U.S. Pat. No. 3,826, 054 describes a building sheathing having insulating qualities and adapted to be attached to the outside surfaces of the building studding to form a permanent insulation for the building. In one embodiment, the outer surface of the sheathing is so contoured as to mate with a building exterior wall finish such as an aluminum or vinyl siding; and in addition to providing a snap-on attachment of the siding to the sheathing, support and proper alignment of the exterior wall siding is provided. In a second embodiment, the sheathing has an outer surface contoured to mate with a mounting sheet, fabricated from a suitable material, such as aluminum, having a plurality of horizontally disposed, vertically spaced channels adapted to support a face brick.
Various implements are known in the art, but fail to address all of the problems solved by the invention described herein. One embodiment of this invention is illustrated in the accompanying drawings and will be described in more detail herein below.

SUMMARY OF THE INVENTION

The present invention relates to an apparatus that may form an insulating barrier behind a fiber cement siding and the building surface it is protecting, and may also act as an installation guide that aids in attaching fiber cement planks or boards that form the siding.
In a preferred embodiment, a rectangular insulating board, made of a suitably thermal insulating material, may have a substantially flat, rectangular back surface, and a front surface shaped to form a number of flat-faced, protruding ridges. The protruding ridges may be aligned substantially parallel to an edge of the rectangle. A cross-section, taken orthogonal to the alignment of the protruding ridges, may have a saw-tooth shape.
The ridges may be shaped and sized so that the following may be done. A standard-size, fiber cement plank, or board, may be placed face-down on a long face of a protruding ridge of the shaped insulating board. The fiber cement board may be positioned to have its long edge abutting the short face of an adjacent protruding ridge. A second fiber cement board of a similar size may then be placed face-down on a long face of the adjacent protruding ridge. When the second fiber cement board 110 is positioned to have it long edge abut the short face of the next adjacent ridge, the second board may then overlap the first fiber cement board. The overlap may be such that the underside face of the overlap of the second board lies flat on the upper face of the first board.
Such a shaped insulating board may be used to both aid in aligning the fiber cement board when attaching them to a building surface, such as, but not limited to, an external wall of a house, to form a protective siding.
The shaped insulating board may be aligned on the wall to a required orientation. The required orientation may be that orientation in which the protruding ridges are aligned in there same direction as the desired orientation the length of the fiber cement board when it is attached.
Once the shaped insulating board is attached to the wall, it may then serve as a guide for positioning the fiber cement board. The fiber cement board may, for instance, be positioned by abutting its long side against a short edge one of the protruding ridges, with the fiber cement board's face against the long face of an adjacent protruding ridge. The fiber cement board is then correctly aligned and may be slid along the ridge edge until it is in place for attaching to the wall. The attachment may, for instance, be by means of a fastener such as, but not limited to, nails, screw, bolts or some combination thereof.
Therefore, the present invention succeeds in conferring the following, and others not mentioned, desirable and useful benefits and objectives.
It is an object of the present invention to provide additional thermal insulation to houses.
It is another object of the present invention to provide a tool for rapid positioning of fiber cement boards.
Yet another object of the present invention is to provide quicker, and therefore less expensive, installation of fiber cement siding.
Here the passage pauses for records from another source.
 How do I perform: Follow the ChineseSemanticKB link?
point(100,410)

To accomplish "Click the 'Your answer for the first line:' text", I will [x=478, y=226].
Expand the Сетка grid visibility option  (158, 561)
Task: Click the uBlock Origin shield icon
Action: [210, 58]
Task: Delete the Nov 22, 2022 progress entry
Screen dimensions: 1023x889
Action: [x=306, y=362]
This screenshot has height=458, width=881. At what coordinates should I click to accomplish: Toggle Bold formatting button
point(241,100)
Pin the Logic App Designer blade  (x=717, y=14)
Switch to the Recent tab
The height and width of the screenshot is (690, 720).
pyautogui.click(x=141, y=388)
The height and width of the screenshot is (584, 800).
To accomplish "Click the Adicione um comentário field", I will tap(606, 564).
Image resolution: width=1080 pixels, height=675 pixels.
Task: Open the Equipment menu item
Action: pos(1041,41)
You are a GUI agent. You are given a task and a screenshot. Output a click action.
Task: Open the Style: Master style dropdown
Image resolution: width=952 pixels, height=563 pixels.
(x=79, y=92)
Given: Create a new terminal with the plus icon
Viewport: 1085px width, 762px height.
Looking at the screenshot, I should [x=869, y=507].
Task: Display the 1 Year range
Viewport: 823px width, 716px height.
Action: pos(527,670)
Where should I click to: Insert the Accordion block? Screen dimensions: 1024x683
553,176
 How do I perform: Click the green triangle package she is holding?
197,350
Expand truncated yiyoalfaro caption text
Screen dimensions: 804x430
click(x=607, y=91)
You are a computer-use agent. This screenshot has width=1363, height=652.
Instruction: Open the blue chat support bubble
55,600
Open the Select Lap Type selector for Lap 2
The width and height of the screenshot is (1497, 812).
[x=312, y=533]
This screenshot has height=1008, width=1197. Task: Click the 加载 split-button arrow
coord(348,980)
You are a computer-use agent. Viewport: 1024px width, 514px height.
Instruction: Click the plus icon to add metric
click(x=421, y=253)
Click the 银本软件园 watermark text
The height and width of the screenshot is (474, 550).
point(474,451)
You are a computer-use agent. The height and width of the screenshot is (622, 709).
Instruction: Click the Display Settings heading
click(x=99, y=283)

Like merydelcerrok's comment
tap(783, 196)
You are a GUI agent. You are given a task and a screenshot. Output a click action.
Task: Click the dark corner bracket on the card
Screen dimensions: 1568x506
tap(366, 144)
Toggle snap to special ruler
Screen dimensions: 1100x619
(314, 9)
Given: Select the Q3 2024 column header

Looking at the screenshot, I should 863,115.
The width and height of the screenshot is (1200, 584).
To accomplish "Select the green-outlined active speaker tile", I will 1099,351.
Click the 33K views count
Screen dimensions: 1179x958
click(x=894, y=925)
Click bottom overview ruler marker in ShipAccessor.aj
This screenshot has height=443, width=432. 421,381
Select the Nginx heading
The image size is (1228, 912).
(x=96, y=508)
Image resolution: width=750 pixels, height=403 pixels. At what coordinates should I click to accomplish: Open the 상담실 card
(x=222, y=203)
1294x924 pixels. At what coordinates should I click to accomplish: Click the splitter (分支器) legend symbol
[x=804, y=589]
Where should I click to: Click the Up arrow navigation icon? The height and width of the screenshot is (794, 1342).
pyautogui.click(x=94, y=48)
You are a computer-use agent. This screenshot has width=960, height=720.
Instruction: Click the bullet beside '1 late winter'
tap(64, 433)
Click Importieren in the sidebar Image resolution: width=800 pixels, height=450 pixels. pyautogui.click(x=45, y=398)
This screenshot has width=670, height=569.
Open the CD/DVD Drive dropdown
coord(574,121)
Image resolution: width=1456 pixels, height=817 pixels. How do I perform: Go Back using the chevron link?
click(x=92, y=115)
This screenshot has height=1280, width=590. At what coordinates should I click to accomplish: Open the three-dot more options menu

BRIEF DESCRIPTION OF THE DRAWINGS

FIG. 1 shows an isometric view of a preferred embodiment of a shaped insulating board of the present invention.

FIG. 2 shows a cross-sectional view of a preferred embodiment of a shaped insulating board of the present invention.

FIG. 3 shows an isometric view of fiber cement boards being attached to a building surface using a shaped insulating board of the present invention both for alignment and insulation.

FIG. 4 shows an isometric view of a shaped flashing element of the present invention.

FIG. 5 shows an isometric view of a shaped flashing element beneath a fiber cement board.

FIG. 6 shows a schematic side view of a shaped flashing element

FIG. 7 shows an isometric, partially cut away view of an installed fiber cement siding incorporating a drainage panel and a water proof sheet.

FIG. 8 shows an isometric view of an end-piece.

FIG. 9 shows an isometric view of the front side of a preferred embodiment of a shaped insulating board having stud markings for two standard stud spacings.

FIG. 10 shows an isometric view of the flat back surface of a shaped insulating board of the present invention having a series of drainage channels.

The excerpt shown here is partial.